Section 5.4 Officers.
(a) General. Subject to the terms set forth in this Agreement, the Board may, from time to time, approve the appointment, employment, replacement and removal of individuals as may be necessary or appropriate for the conduct of the Company’s business (subject to the supervision and control of the Board), including individuals who may be designated as officers of the Company, with titles including “general manager,” “president,” “vice president,” “treasurer,” “secretary,” “chief executive officer,” “chief financial officer” “chief operating officer,” “chief compliance officer,” and “chief technology officer,” as and to the extent authorized by the Board and the Delaware Act. Any number of offices may be held by the same individual; provided that the chief executive officer and the chief financial officer shall always be different individuals. Subject to the terms set forth in this Agreement, the Board may, in its discretion, remove any officers or choose not to fill any office for any period as it may deem advisable, subject to the requirements of the Delaware Act. Officers need not be residents of the United States or any other particular jurisdiction. Subject to the requirements of the Delaware Act, any officers so designated shall have such authority and perform such duties as the Board may, from time to time, delegate to them. The salaries or other compensation, if any, of the officers of the Company shall be fixed from time to time by the Board.
(b) Chief Executive Officer. The chief executive officer, subject to the powers of the Board, shall have general charge of the business, affairs and property of the Company, and control over its officers, agents and employees, and shall see that all orders and resolutions of the Board are carried into effect. The chief executive officer shall have such other powers and perform such other duties as may be prescribed by the Board. FX shall have the right to approve the appointment, employment, replacement and removal of the chief executive officer that is reasonably acceptable to LMC without the approval of the Board.
(c) Chief Financial Officer.

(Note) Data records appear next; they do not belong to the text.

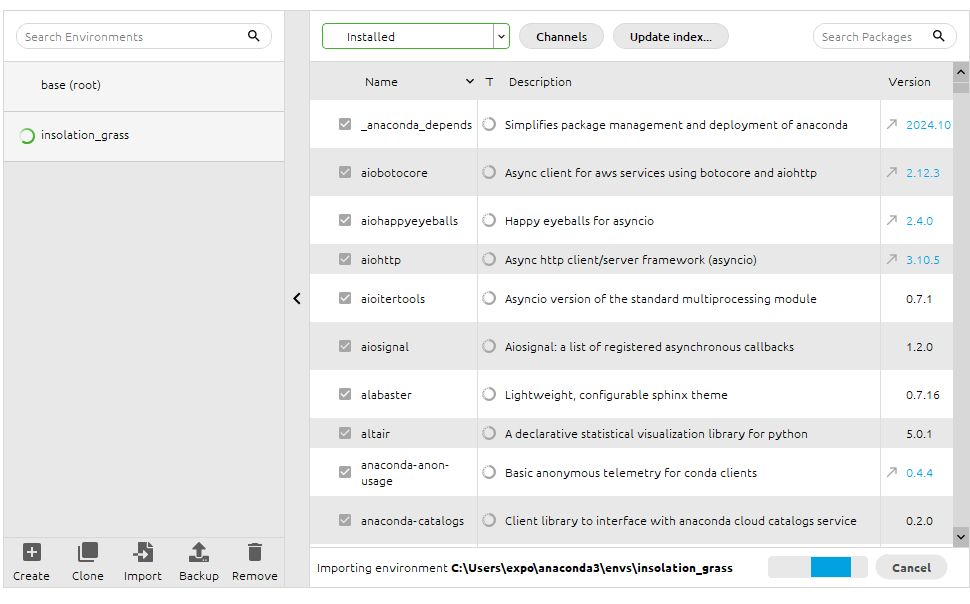Click the Name column sort arrow
The image size is (970, 604).
point(470,82)
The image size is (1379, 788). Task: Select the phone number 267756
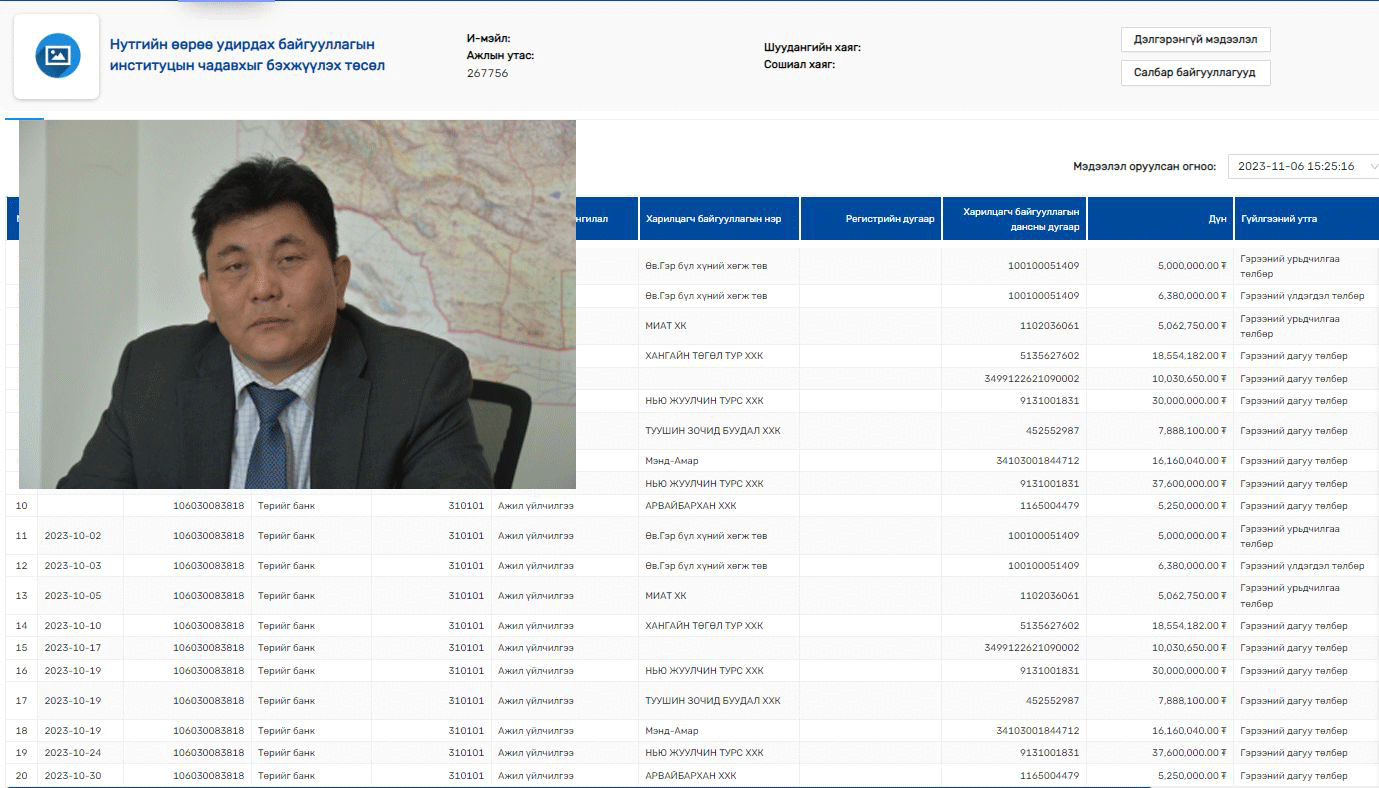point(487,73)
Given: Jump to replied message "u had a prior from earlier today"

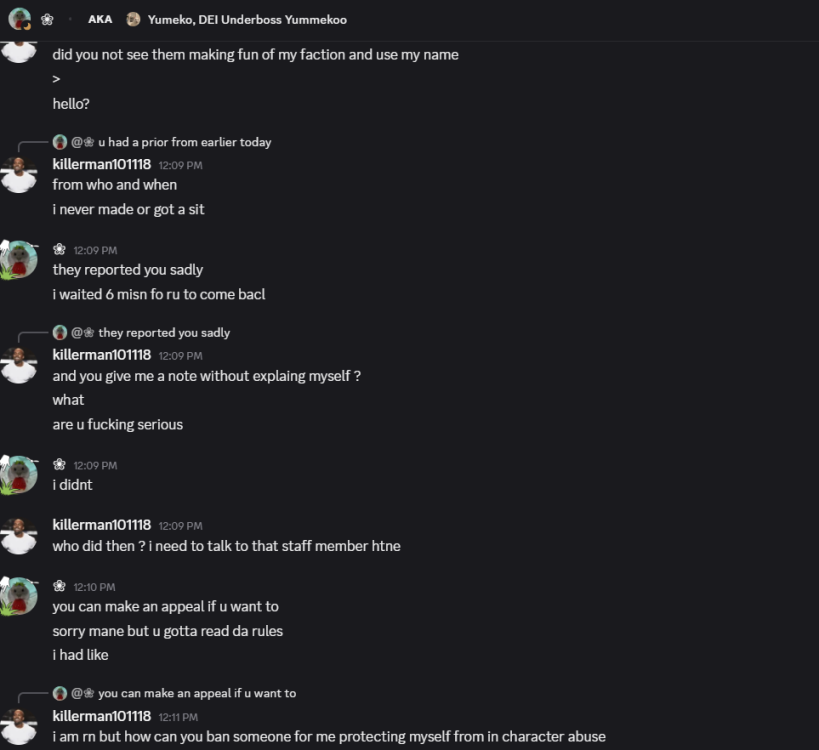Looking at the screenshot, I should (184, 142).
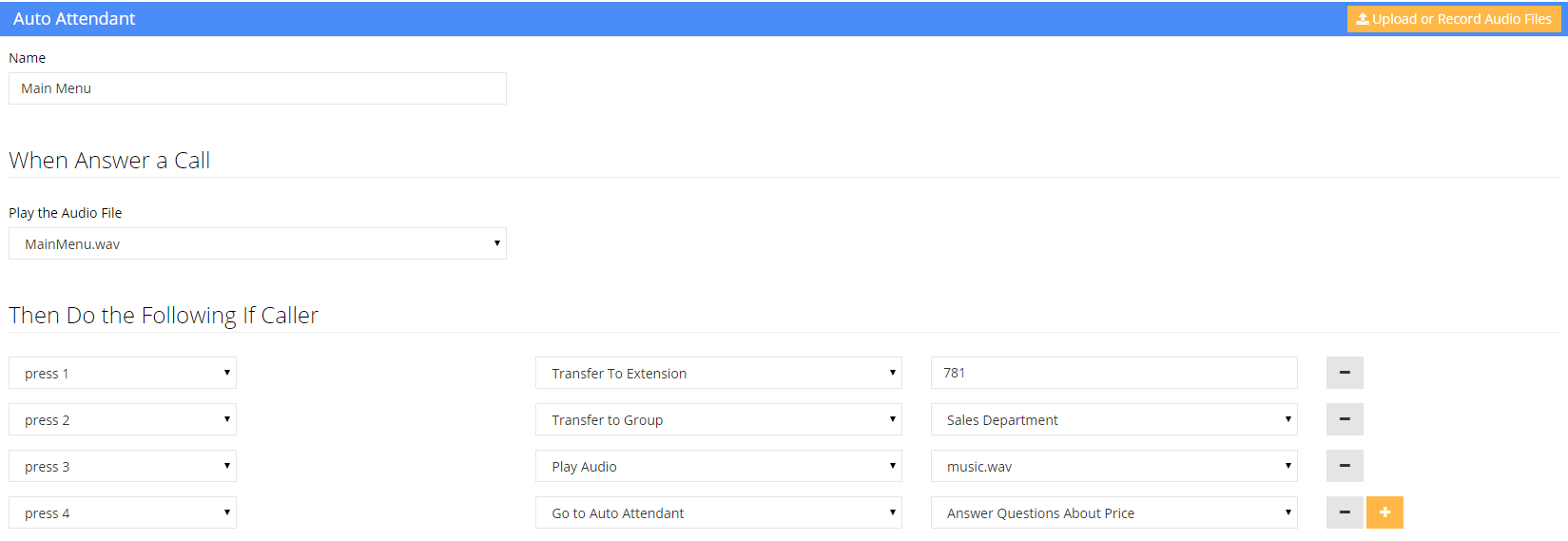Open the Sales Department group dropdown
The width and height of the screenshot is (1568, 541).
[x=1113, y=419]
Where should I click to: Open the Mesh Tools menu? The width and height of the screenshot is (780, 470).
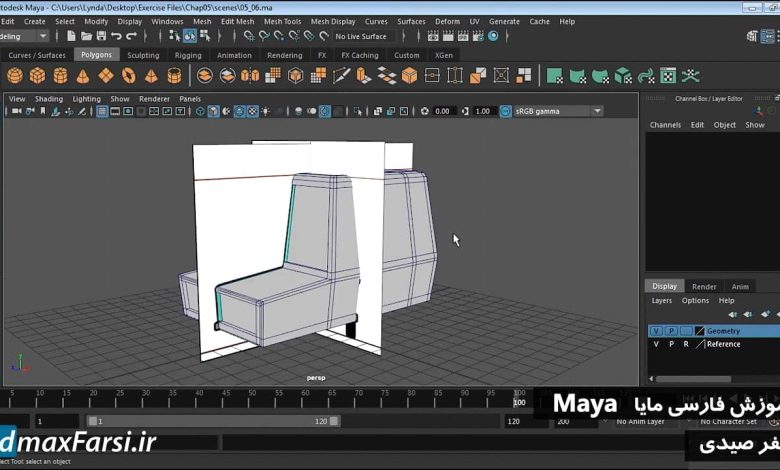pyautogui.click(x=281, y=21)
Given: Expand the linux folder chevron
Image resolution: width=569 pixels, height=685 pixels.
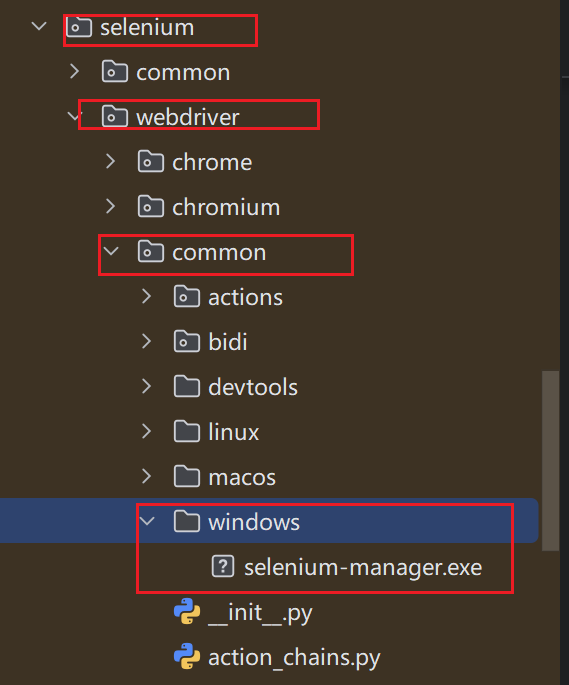Looking at the screenshot, I should [x=147, y=431].

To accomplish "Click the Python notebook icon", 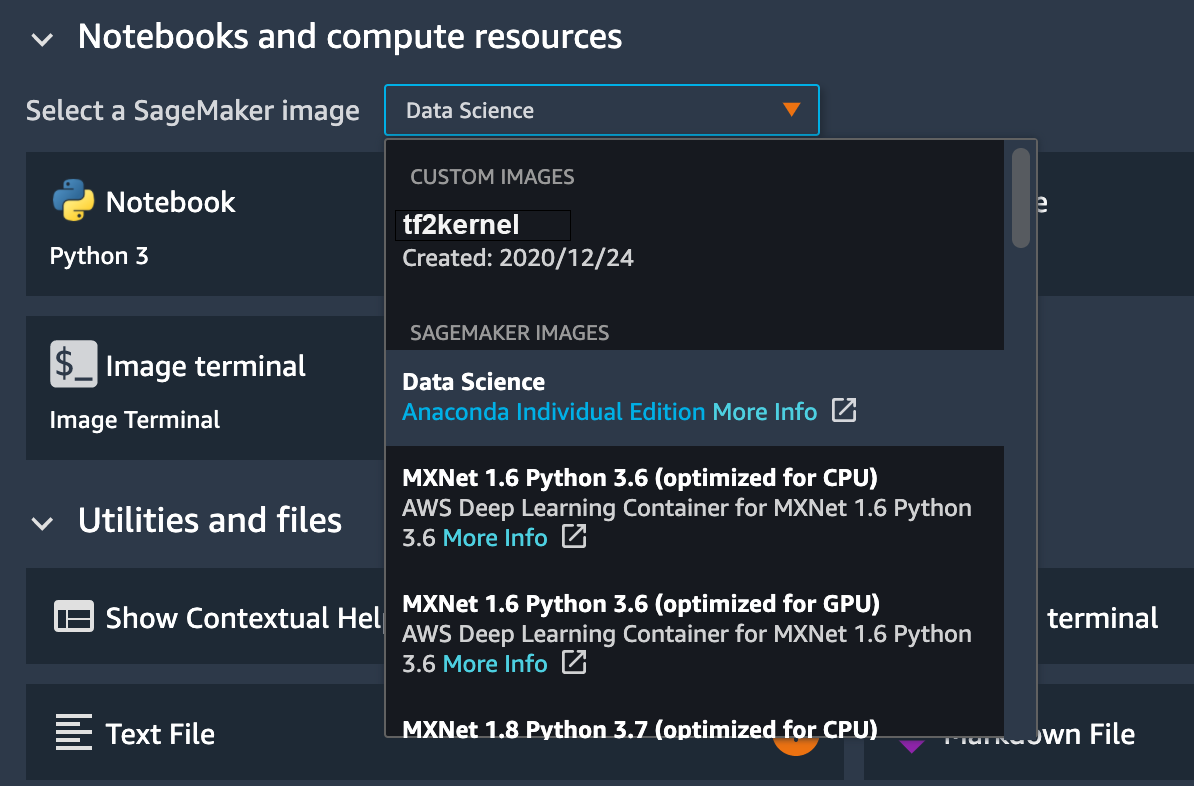I will (73, 201).
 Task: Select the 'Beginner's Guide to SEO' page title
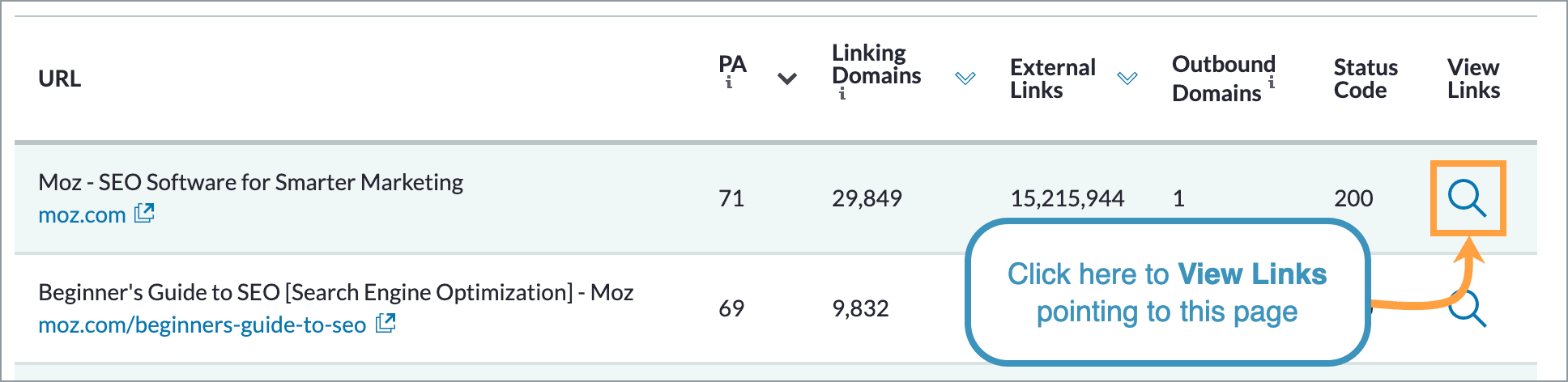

The chief financial officer of the Company, subject to the powers of the Board, shall be responsible for all financial and accounting matters and for the direction of the offices of treasurer and controller, if any. The chief financial officer shall have such other powers and perform such other duties as may be prescribed by the Board. FX shall have the right to approve the appointment, employment, replacement and removal of the chief financial officer that is reasonably acceptable to LMC without the approval of the Board.
(d) Resignation/Removal. Subject to the terms set forth in this Agreement, each officer shall hold office until his or her successor shall be duly designated and qualified or until his or her death or until he or she shall resign or shall have been removed by the Board. Any officer may resign as such at any time. Such resignation shall be made in a written notice to the Board and shall take effect at the time specified therein, or if no time is specified, at the time of its receipt by the Board. The acceptance of a resignation shall not be necessary to make it effective, unless expressly so provided in the resignation.
Section 6.1 Lack of Authority of Individual Members. No Member shall in its capacity as a Member have the authority or power to act for or on behalf of the Company in any manner, to do any act that would be (or could be construed as) binding on the Company or to make any expenditure on behalf of the Company (except to the extent specifically approved by the Board or included in the approved Initial Budget or an approved Annual Budget).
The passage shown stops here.